What you have to do:
Every line with the word "agent" in it should be extracted from the data that follows.

*** Begin section ***

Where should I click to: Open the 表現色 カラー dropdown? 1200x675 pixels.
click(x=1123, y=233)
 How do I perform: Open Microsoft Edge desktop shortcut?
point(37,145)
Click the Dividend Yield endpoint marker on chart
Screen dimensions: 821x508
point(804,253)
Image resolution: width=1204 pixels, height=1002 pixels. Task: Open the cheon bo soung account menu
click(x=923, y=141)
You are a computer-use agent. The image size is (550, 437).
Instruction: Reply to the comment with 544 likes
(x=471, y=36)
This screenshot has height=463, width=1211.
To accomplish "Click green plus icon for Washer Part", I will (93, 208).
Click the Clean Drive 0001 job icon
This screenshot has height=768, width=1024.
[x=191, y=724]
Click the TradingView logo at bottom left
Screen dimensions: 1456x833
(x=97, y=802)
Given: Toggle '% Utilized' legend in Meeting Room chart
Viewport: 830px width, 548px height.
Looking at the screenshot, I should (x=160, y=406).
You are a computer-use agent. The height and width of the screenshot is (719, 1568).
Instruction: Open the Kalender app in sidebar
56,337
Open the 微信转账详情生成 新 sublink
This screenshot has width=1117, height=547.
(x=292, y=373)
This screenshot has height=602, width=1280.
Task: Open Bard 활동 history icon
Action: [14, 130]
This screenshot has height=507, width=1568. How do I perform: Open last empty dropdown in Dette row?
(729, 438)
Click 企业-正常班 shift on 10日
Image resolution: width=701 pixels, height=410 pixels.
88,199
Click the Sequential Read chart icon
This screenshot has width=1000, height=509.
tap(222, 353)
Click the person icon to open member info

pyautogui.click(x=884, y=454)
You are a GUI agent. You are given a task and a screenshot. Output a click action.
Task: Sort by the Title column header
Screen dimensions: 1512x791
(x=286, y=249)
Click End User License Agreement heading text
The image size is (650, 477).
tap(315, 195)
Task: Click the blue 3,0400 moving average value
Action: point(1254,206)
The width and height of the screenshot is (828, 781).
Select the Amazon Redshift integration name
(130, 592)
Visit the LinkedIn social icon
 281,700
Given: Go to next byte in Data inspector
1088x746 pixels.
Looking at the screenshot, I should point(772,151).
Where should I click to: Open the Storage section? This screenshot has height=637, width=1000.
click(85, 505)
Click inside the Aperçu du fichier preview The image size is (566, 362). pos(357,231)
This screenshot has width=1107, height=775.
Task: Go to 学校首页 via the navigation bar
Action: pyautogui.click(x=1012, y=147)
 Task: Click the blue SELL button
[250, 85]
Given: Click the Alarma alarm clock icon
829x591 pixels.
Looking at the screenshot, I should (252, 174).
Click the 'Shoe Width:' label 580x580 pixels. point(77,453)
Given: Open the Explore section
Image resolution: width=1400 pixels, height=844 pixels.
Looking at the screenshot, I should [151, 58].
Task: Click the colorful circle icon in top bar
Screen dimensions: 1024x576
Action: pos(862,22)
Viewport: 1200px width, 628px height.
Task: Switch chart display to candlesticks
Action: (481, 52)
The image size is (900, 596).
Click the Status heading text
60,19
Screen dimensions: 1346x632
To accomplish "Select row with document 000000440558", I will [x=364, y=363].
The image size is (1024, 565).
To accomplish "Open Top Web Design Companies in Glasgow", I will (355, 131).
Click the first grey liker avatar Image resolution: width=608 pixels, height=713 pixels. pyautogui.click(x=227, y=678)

*** End section ***

Answer section:
You are a computer-use agent. The image size is (550, 437).
You are a computer-use agent. The height and width of the screenshot is (719, 1568).
You are a GUI agent. You are given a task and a screenshot. Output a click action.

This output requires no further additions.